A pickup coach who gets laid a lot with choice women is not worried about "if I train up this guy, that'll mean fewer women for me!"

He is at a point where he has all the women he wants; he cannot realistically manage more women in his life than whatever capacity he has already decided he can handle; and now he wants to give back while getting paid for what he knows how to do.

Women are an abundant resource for you at that point. You go out with other guys and try to get them laid. You feel happy when your friends and clients get laid and bummed out when they don't. If you pick up a girl but the buddy you were trying to get laid fails to you feel like you shouldn't have left so early so you could've winged your bud longer and maybe helped him out more.

A guy in scarcity doesn't want to share access to food, money, or women. A guy in abundance though tends to get off on spreading the wealth.

That has been my experience with the countless talented naturals and PUAs I have met over the years: anyone they had advice for, whether me or someone else, it was usually something useful, and always something well-intentioned.

People who offer advice like for their advice to be right and for it to work.

That is simply how it is with human beings.

Anyway, if you do not trust a coach, you can always do what I recommended doing in 2014 to a guy who leveled this same suspicion at me back then: TEST that coach's advice!

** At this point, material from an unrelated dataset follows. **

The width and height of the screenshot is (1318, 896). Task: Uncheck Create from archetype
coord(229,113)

“Ive been a long time reader of your articles, and I can’t help but be skeptical at times. Your posts often have a tone of disliking competition from other men, and what makes you even want to help other men? Wouldn’t you be worried that other men will take your girl eventually due to the popularity of this blog? Or does making money off this site offset the potential costs seen there? I know whenever other men ask me for advice, I always tell them to be nice and confident, of course knowing that the advice won’t help at all.

What really are your motivations for your website?”

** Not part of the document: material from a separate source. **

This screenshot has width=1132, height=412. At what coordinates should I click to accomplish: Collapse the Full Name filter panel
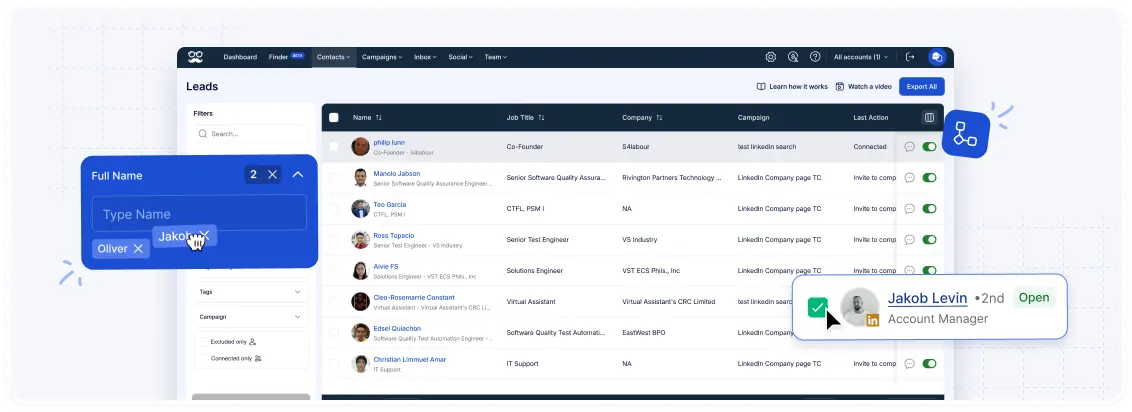point(298,175)
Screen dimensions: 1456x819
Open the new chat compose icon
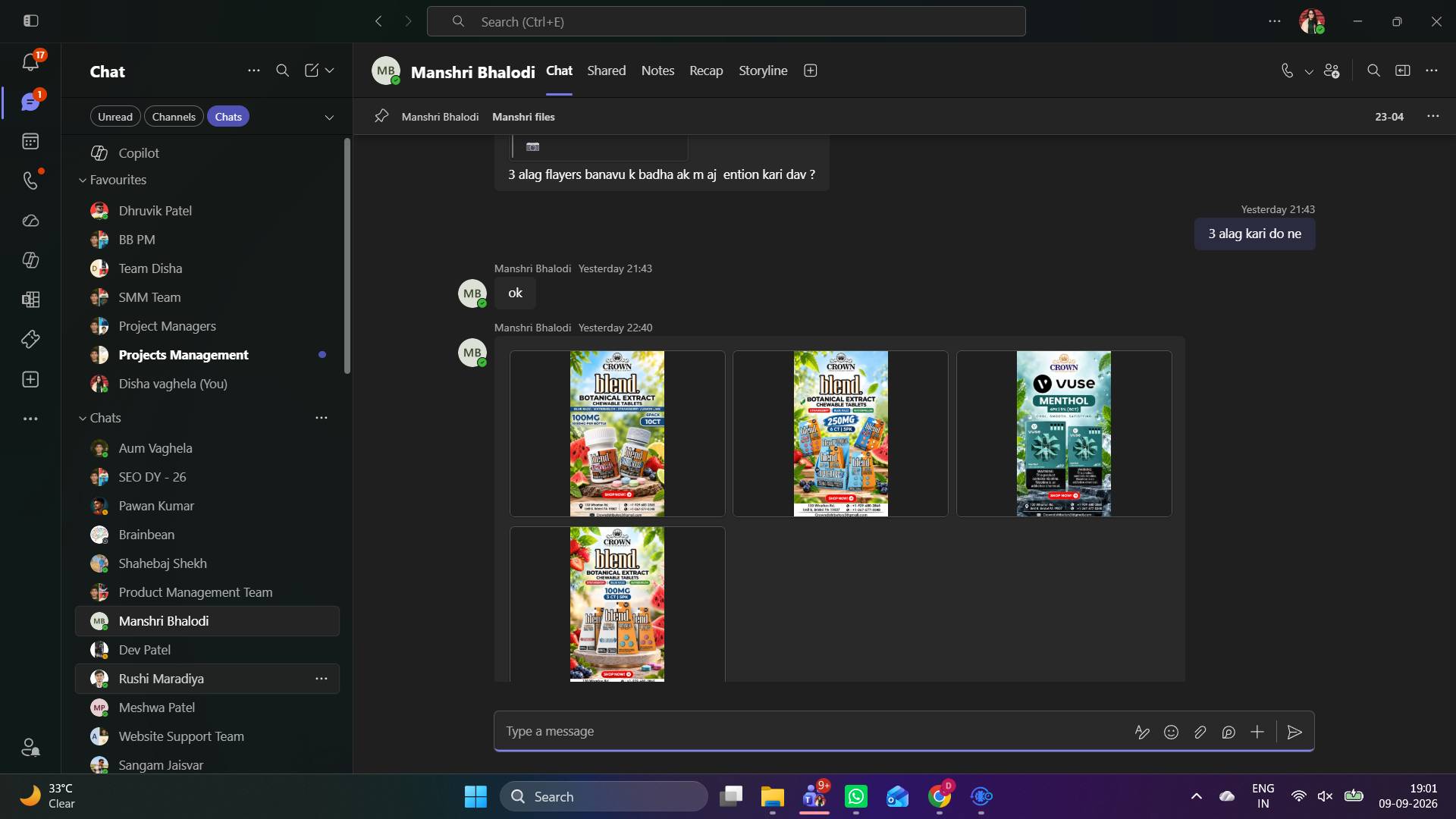(x=312, y=71)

Leaving aside the suspicions of my motivations for running Girls Chase (which seem to imply that I’ve spent the past 5.5 years of my life, 3.5 of them full time, investing 6,000+ hours of my own time and writing somewhere between 1.5 and 2 million words building this site, dealing with all the headaches involved, composing and polishing and curating the content here, and responding to comments in order to wage a long-term, planetary-scale disinformation campaign designed to lead my competition for women down the garden path in order that I might personally have an easier time getting laid), I want to focus on one aspect in particular, and it’s this statement:

“I can’t help but be skeptical at times.”

To be sure, I actively encourage healthy skepticism in anything and everything that doesn’t match up with your prior experience and that you have no way of taking for a trial run.

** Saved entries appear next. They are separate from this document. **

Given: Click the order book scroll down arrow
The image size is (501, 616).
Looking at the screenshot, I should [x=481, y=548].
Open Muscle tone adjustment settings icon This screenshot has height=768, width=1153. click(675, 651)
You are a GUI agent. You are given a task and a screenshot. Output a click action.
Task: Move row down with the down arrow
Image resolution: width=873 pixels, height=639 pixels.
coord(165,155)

And I’ll be the last man on Earth to tell you to take anything on faith alone (or even in large part).

And while I understand holding skepticism about things you have no ability to try out for yourself – things like religion, philosophy, or reports about anything remotely occult-related – the subject matter on this website is almost entirely (with a few dives into the theoretical here and there) not that sort of material.

Every single thing on this site is designed to be used, tried out, played with, toyed with, experimented upon, rotated in, weighed against alternatives, and kept if found sound or chucked if found not... not rolled around endlessly and skeptically in your mind as you try to make a decision on whether you want to personally believe it or not.

If you’ve been approaching the material on this site as something that must be taken “on faith”, and waiting for someone else to come along and convince you further, you’ve been coming at it all wrong.

Because I don’t want your faith. Don’t need it, don’t care for it. Never have, and never will.

Rather, I want your tests. Because real empiricists don’t take things on faith. Real empiricists test.